The Hits Keep On Coming
Georgia is a major hub for health information technology

Earlier this year when athenahealth Inc. was seeking a headquarters for a major expansion of its sales, implementation and customer service operation, the Watertown, Mass.-based company bypassed many traditional tech centers for Ponce City Market in Atlanta.
The $4-billion company, which provides cloud-based electronic health records and practice management solutions for doctors and hospitals, decided to bring 500 new jobs to a region that is already well-known within the industry as the nation’s Healthcare Information Technology Capital.
“We were considering other states and other cities, but decided that Atlanta is a great place to grow our business, and the Ponce City location really reflects our corporate culture more than some of the office [space] available in Atlanta,” says David Harvey, vice president of product strategy for athenahealth.

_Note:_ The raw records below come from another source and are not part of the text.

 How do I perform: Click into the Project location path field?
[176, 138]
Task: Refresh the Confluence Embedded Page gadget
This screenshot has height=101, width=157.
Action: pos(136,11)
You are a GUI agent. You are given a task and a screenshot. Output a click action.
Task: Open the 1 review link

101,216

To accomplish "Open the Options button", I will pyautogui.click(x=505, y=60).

The company is reported to be investing about $10 million to acquire 75,000 square feet in the downtown complex. Over the next five years, its footprint is expected to grow to 120,000 square feet as it expands what Harvey calls its customer facing operations.

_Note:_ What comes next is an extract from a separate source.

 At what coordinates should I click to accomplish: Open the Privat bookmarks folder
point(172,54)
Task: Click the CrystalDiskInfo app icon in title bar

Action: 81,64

Ponce City Market is a $200-million mixed-use redevelopment of the huge former Sears distribution center. The iconic building appealed to athenahealth officials who saw it as being just the right type of cool space that appeals to the young, hip tech workers who favor urban walkable districts with plenty of access to shopping and entertainment.

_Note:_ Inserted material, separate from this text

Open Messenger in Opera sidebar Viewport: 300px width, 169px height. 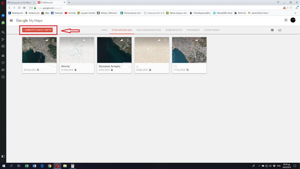click(x=3, y=16)
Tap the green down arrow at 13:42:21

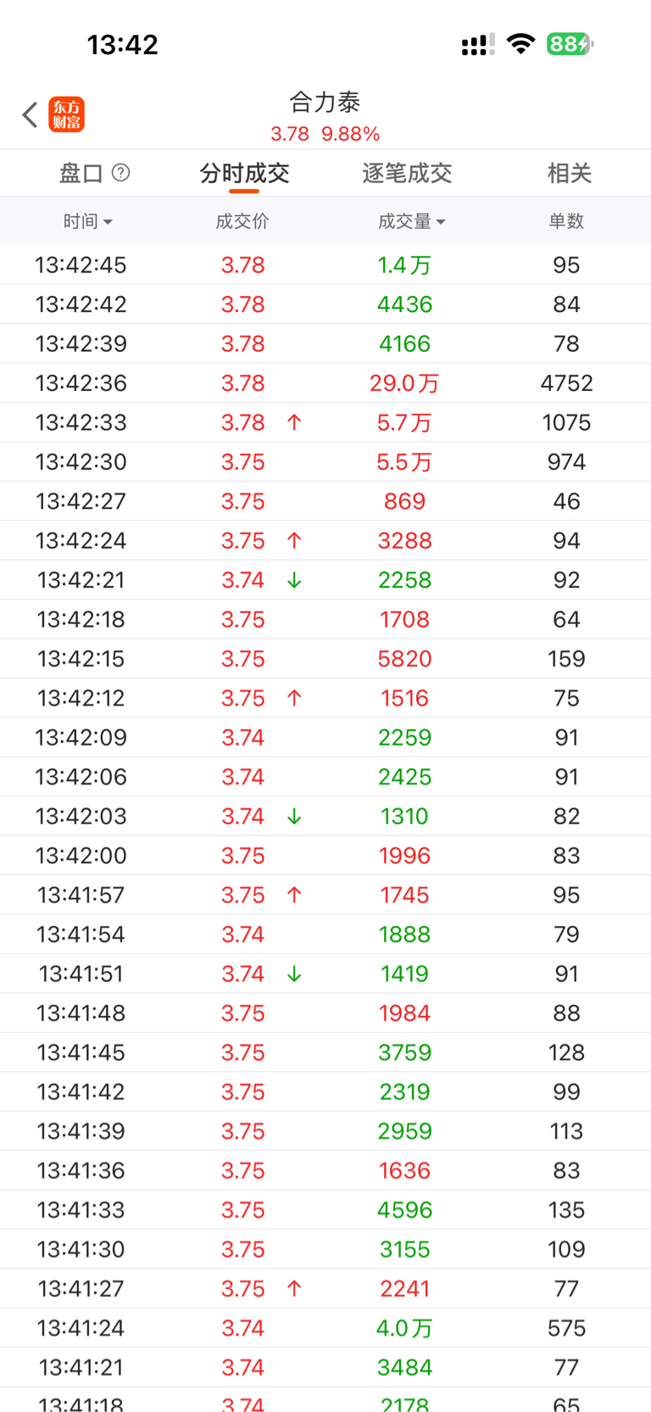pos(294,580)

“It’s a good metaphor for what we’re doing in healthcare,” explains Harvey. “We’re transforming how healthcare information moves around the country. So there’s that type of tie to the facility, but it just feels like the type of company that we are.”
Anchored by academic institutions like Georgia Tech and big successful corporations like Alpharetta-based Mc-Kesson, the state has nurtured a wide variety of companies dedicated to providing the software and solutions that are transforming healthcare.
These days the infrastructure of medicine and healthcare is very much a growth industry. Driven by demands from government and insurers for cheaper, more efficient care, doctors and hospitals have increasingly turned to electronic health records, mobile apps, Internet portals and video links to help deliver better care.
This mammoth industry didn’t appear overnight. A good indication of how important healthcare IT is to Atlanta dates back to 1961. That year, a small group of industry and academic leaders formed the Healthcare Information and Management Systems Society (HIMSS). Since then it has become the industry’s leading trade organization with more than 35,000 members.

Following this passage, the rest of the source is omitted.